It has to be mentioned that missing financial data does not mean that there is no information available but that not all people received payments in the respective category. On the other hand, missing values in an email feature mean that there are no emails for that individual available and not that it has never written any.

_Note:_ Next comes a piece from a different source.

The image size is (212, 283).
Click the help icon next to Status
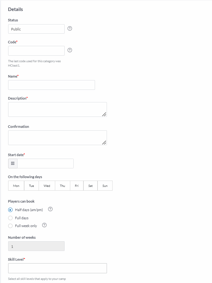70,29
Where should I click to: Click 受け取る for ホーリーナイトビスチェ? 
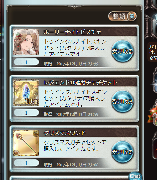pos(122,51)
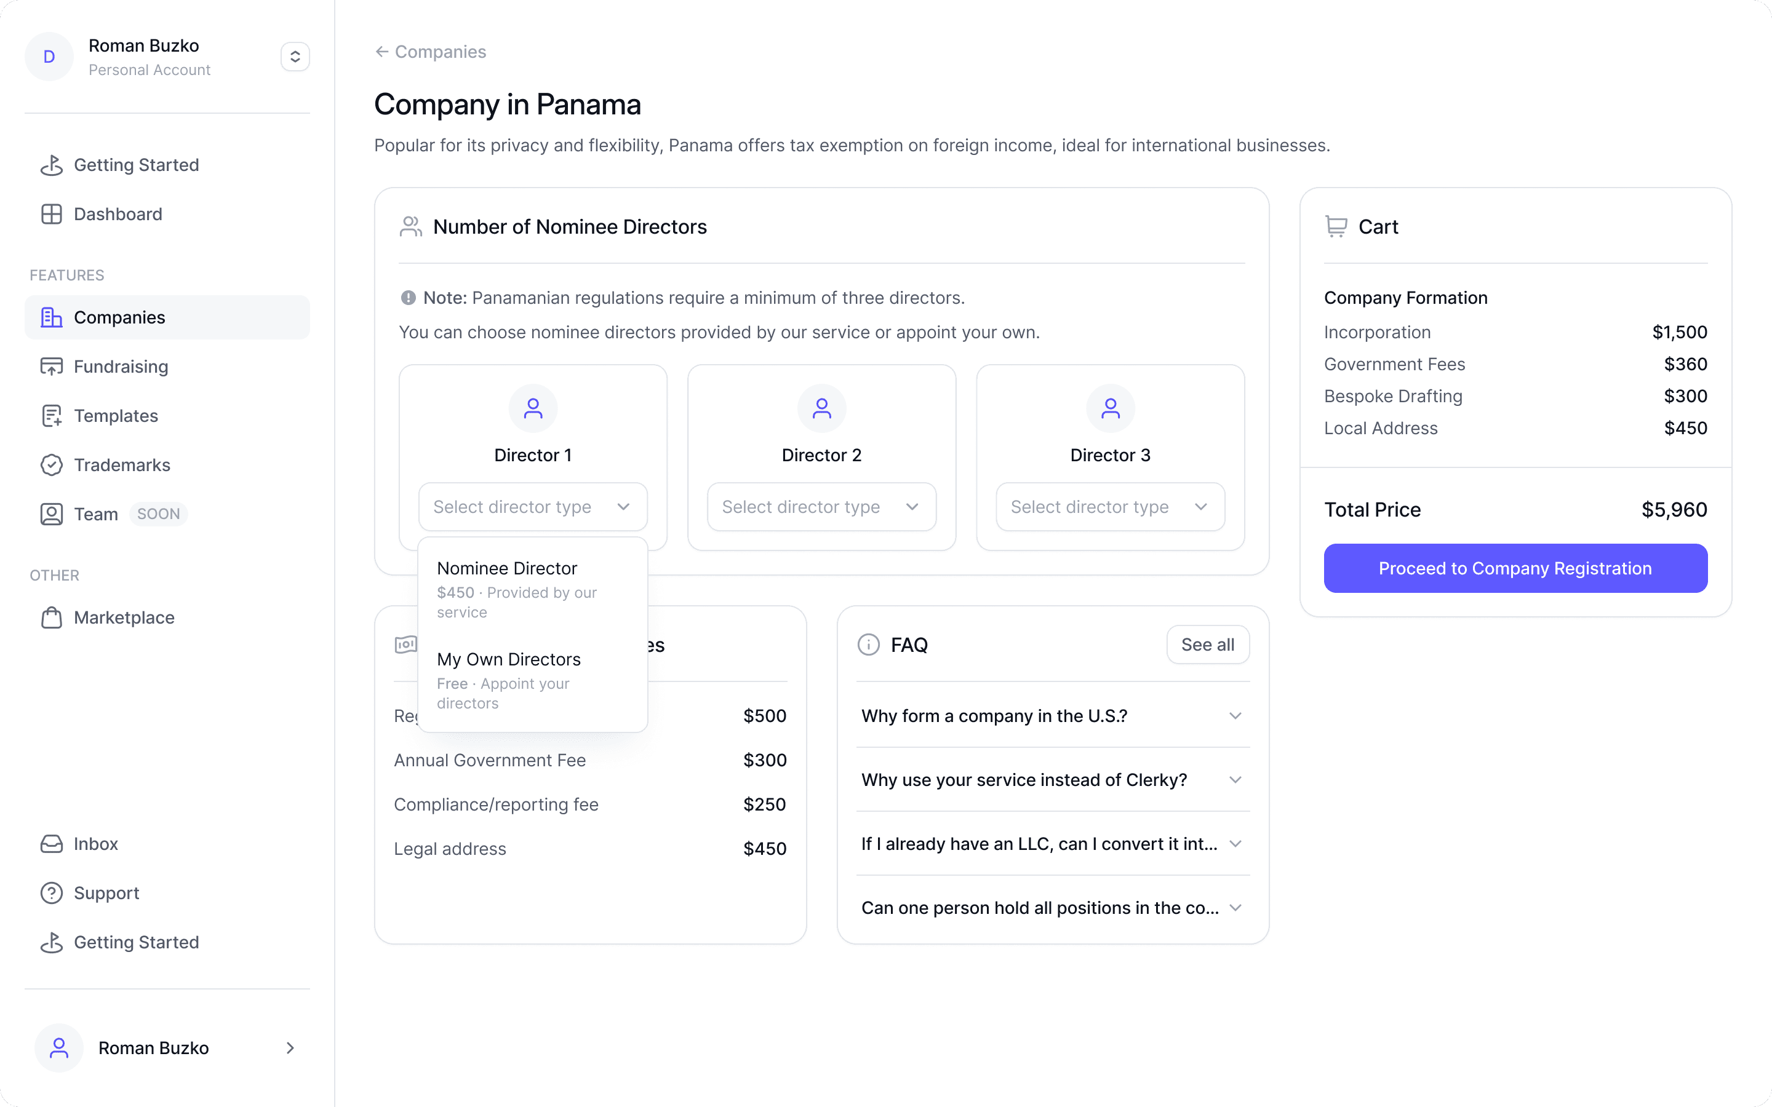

In the financial data a strange outlier was found. This data point had the largest values for all the different financial feature and was identified as the 'TOTAL' column from the spreadsheet. Futhermore, I discovered the key 'THE TRAVEL AGENCY IN THE PARK' which is not the name of a person as well as the data point of 'LOCKHART EUGENE E' that consists of all zero values. These lines were dropped and not considered further.
# drop outlier rows
for n in ['TOTAL', 'THE TRAVEL AGENCY IN THE PARK', 'LOCKHART EUGENE E']:
data_df = data_df[data_df['name'] != n]
Before selecting the features that influence 'poi' labelling the most I created two new features. First of all, I thought about looking at the ratio between 'restricted_stock' and 'total_stock_value'. As POIs in general had higher stock options maybe they also tried to prevent those from being restricted leading to low values for the 'restricted_stock_fraction'. Secondly, I created a new variable comparing the number of emails received from and sent to POIs with the total number of email received and sent by each pearson. I would expect POIs to communicate more frequently with other POIs and thus having higher 'poi_email_fraction' values.
# poi fraction
data_df['restricted_stock_fraction'] = data_df['restricted_stock'] / data_df['total_stock_value']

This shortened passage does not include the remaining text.